Books · Reviews

WISHING FOR YOU By Elizabeth Langston

wishingforyou

This will be available for purchase on October 13, 2015,

you can Pre-order a copy now per the below link:

Amazon.com – Wishing For You by Elizabeth Langston

Disclaimer: This book was sent to me by the publisher, FictionETC Press, via NetGalley for an honest review.

Genre: Fiction/Young Adult

Plot: She’s a girl who can’t remember. He’s the guy she can’t forget…

It’s her final semester of high school, and Kimberley Rey is curious about what will come next. She needs to pick a college, but her memory disability complicates the choice. Will her struggles to remember make it impossible to leave home?

Help arrives through an unexpected and supernatural gift. Grant is a “genie” with rules. He can give her thirty wishes (one per day for a month) as long as the tasks are humanly possible. Kimberley knows just what to ask for–lessons in how to live on her own.

But her wishes change when a friend receives a devastating diagnosis. As she joins forces with Grant to help her friend, Kimberley learns that the ability to live in the moment–to forget–may be more valuable than she ever knew.

Opinion: It is not very often that I prefer the second book over the first in a series, but in this case, I most certainly do. The story-line is better, the reader is given a much more personal look into the characters, and the overall message is fantastic. I loved that the first book centered around Lacey and her wishes to help her family, and that the book centered on her friend Kimberly who used the wishes to help herself become more independent and to be able to work with her disability better.

After Kimberly receives an old pocket watch from her friend Lacey, with instructions to polish it, a genie suddenly appears promising her a wish for every day for the entire month. Immediately Kimberly realizes that the genie is Grant, Lacey’s now ex-boyfriend, and requests that her wishes be made to help her overcome the hardships that her memory disability has brought her. Soon Kimberly starts to learn how to do things that a regular teen might see as normal, but to her seem difficult and almost impossible. But soon Kimberly learns that her friend Sean is in terrible health, and works to not only make herself more independent, but to also stay strong for her friend.
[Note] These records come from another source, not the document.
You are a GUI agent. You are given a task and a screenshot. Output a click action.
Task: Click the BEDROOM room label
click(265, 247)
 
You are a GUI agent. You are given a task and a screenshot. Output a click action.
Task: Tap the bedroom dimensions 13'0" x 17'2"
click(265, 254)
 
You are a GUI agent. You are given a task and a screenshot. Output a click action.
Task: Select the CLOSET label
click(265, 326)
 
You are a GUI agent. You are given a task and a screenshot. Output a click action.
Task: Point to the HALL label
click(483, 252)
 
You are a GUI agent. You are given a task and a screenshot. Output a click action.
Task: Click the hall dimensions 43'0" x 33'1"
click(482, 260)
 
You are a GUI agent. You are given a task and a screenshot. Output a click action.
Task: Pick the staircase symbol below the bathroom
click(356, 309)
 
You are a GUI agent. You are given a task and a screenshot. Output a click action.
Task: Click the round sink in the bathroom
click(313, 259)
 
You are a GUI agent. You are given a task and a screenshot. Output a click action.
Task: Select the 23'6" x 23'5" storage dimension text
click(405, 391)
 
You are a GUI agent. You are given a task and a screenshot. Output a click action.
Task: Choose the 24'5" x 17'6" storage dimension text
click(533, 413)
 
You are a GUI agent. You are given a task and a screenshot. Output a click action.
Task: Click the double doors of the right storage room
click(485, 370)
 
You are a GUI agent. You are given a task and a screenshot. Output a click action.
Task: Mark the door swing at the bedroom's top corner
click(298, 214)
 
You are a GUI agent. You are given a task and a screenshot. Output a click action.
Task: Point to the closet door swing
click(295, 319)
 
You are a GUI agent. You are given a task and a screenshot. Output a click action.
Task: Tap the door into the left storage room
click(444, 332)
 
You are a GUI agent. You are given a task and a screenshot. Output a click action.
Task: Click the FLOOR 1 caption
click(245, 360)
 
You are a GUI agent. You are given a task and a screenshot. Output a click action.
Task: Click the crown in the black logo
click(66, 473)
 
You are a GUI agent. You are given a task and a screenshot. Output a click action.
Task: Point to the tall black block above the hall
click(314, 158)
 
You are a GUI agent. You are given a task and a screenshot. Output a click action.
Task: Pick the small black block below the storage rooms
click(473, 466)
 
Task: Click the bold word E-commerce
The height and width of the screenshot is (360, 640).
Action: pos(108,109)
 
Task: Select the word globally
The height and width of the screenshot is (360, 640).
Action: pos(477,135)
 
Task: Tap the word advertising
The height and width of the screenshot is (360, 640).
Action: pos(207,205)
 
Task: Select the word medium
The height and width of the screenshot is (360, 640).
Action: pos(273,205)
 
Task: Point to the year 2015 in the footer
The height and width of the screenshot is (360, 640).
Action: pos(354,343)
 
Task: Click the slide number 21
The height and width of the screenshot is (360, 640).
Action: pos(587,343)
Firstly, the opening line in the description for this book is a bit misleading. Sorry if this is a spoiler (it really isn’t) but the opening sentence insinuates that there might be something brewing between Kimberly and Grant in this book. There isn’t at all, so don’t get confused when you finish the book and nothing has happened between them.

The best part about this story was that it didn’t completely center on Kimberly and her wishes, which I will admit, got a little blasé after a while in book 1 with Lacey. The reader got better insight into how much Kimberly’s memory has affected her everyday life and her daily routines. She is constantly surrounded by lists and reminders for everything she must do in her day. But not only is she unlike normal teens, she also lacks the ability to do basic things such as cook meals, go on walks by herself, or drive a vehicle. As Grant and Kimberly start to work through her wishes, she starts to learn skills that can help her in both her everyday life as well as in her future. But soon Kimberly gets news from her friend Sean that he has cancer, and that he wishes to spend the rest of his time with Kimberly pretending that he isn’t dying. I completely commend the character of Kimberly for being able to put her sadness and worry over Sean aside, and to do as he asks. It gives both of these characters a really unique dynamic and puts the reader at a personal level with them. I feel like the author really dug in and gave me a fantastic insight into the main characters of this story, which was a much bigger improvement in comparison to book 1. The little time that Sean and Kimberly spent together was both sad and bittersweet, especially the relationship that Kimberly makes at the end of this book.

I am still trying to wrap my head around what happened between Grant and lacey in book 1. It all seemed very rushed and random, and I was actually expecting a reconciliation between them in this book. I have grown to dislike the character of Lacey because of her wishy-washiness, so I am glad that this book went into the life of another character instead of continuing with her.

Overall, a great follow-up to book 1 in this series, I Wish. This is a very sweet and charming YA series about growing up and believing in yourself, as well as the fun that comes with a magical being that grants you wishes.